_Problem description_
Copy the listing below with each "screenshot" changed to "image" and everything else kept the same. Omit the pictures from your answer.

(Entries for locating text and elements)
+ + +

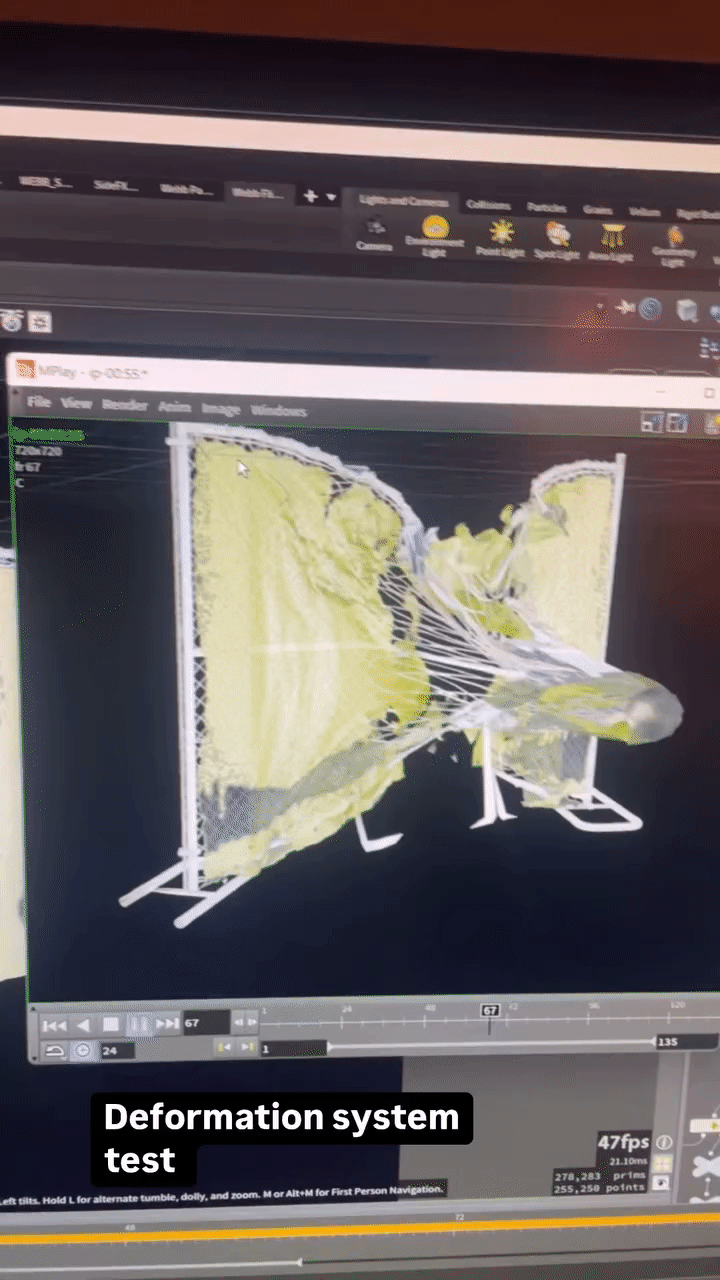Open the Render menu in MPlay
Image resolution: width=720 pixels, height=1280 pixels.
tap(125, 405)
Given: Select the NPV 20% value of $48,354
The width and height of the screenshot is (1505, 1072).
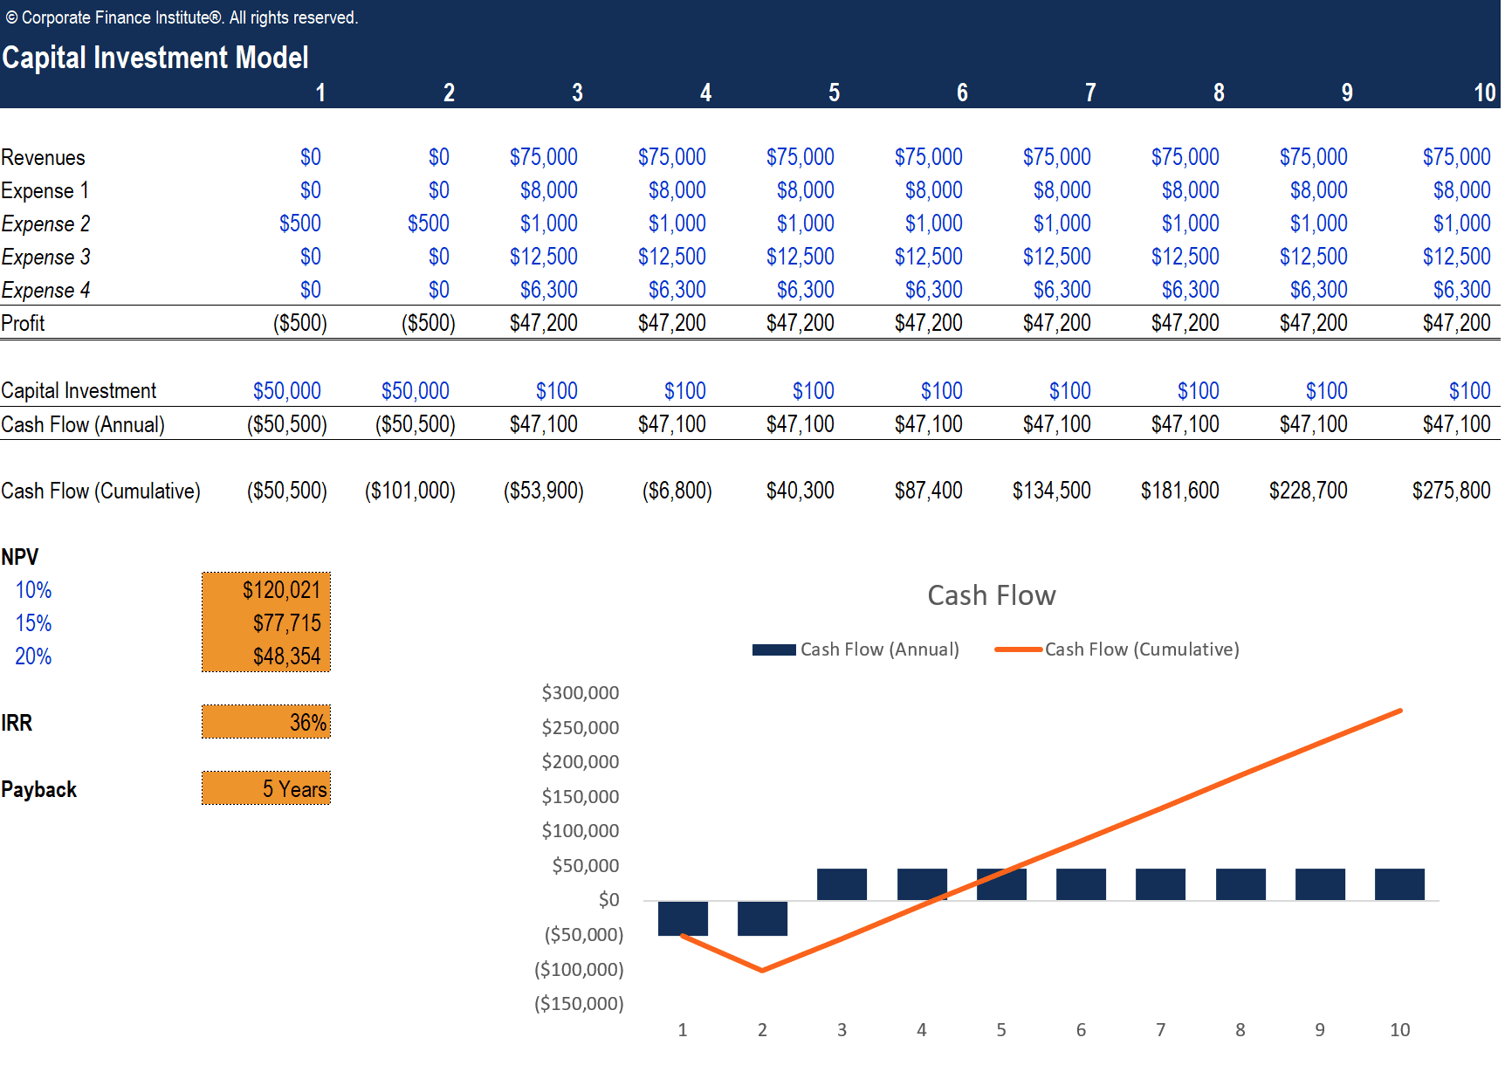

+ + +

_Solution for this task_
Open the Render menu in MPlay
Image resolution: width=720 pixels, height=1280 pixels.
tap(125, 405)
Given: Select the NPV 20% value of $48,354
The width and height of the image is (1505, 1072).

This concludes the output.